--- START OF Rows ---

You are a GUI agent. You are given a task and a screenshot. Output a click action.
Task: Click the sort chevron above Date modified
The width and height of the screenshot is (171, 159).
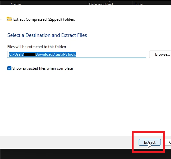click(x=110, y=1)
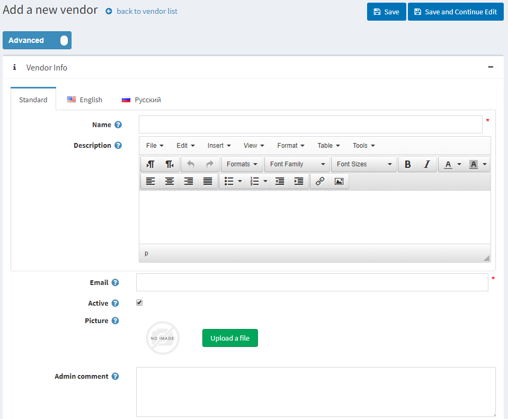Screen dimensions: 508x419
Task: Click Save and Continue Edit button
Action: 455,12
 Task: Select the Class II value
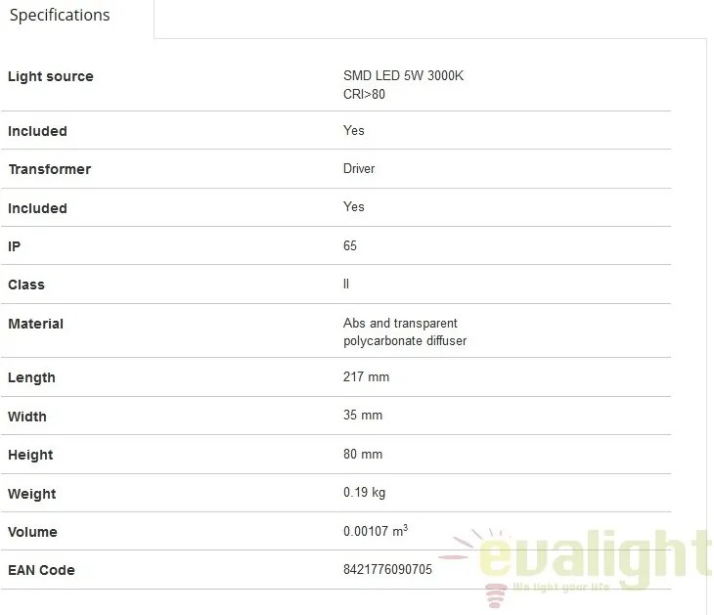pos(346,285)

--- END OF Rows ---

Extract each line above that contains the string "screenshot".

You are a GUI agent. You are given a task and a screenshot. Output a click action.
The width and height of the screenshot is (171, 159).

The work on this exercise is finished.